L’employeur s’il est reconnu coupable ou responsable, assumera, mais ne comprendra pas que le salarié ne soit pas un instant inquiété, si celui-ci a accepté clairement la situation durant une période plus ou moins longue.
Le salarié ne peut se considérer toujours victime sans apporter un minimum de bonne foi.
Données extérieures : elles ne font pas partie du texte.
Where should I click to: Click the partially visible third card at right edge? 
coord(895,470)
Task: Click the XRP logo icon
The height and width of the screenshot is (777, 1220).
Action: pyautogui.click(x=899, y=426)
Pour équilibrer le débat judiciaire s’il a lieu, il pourrait être envisageable de responsabiliser chacune des parties, cela aura pour avantages dans une certaine mesure de lutter contre l’augmentation du travail illégal.

Rappelez vous ce que nous disait Corneille : « A force d’être juste, on est souvent coupable ». Malgré la volonté du législateur à durcir le ton, les chiffres explosent, le Ministère de la justice a même été montré du doigt par la Cour des comptes, c’est dire s’il y a lieu de revoir le texte pour une justice équitable [9].

Kamel YAHMI

[1Loi n° 85-772 du 25 juillet 1985.

[2Article L 8221-5 du Code du travail.

[3Cass. crim.22 février 2000, n°99-84643, Cass. crim. 21 juin 1999, n°98-88103,
Cass. crim 26 mai 2010, n°09-86095.

[4Jugement du Conseil de prud’hommes d’Argenteuil en date du 20 mai 2014 M. S.H / Sté O.

[5Jugement du Conseil de prud’hommes de Bobigny en date du 16 octobre 2014 M. H / Sté S.

[6Article L 1451-1 du Code du travail.

[7Cons. const. , QPC, 25 mars 2011 : RSC 2011. 404, note Cerf-Hollender.

[8Cass. soc. 06 fév. 2013, n°11-23738.

[9« Travail au noir au Ministère de la justice », RMC, 02.09.2015.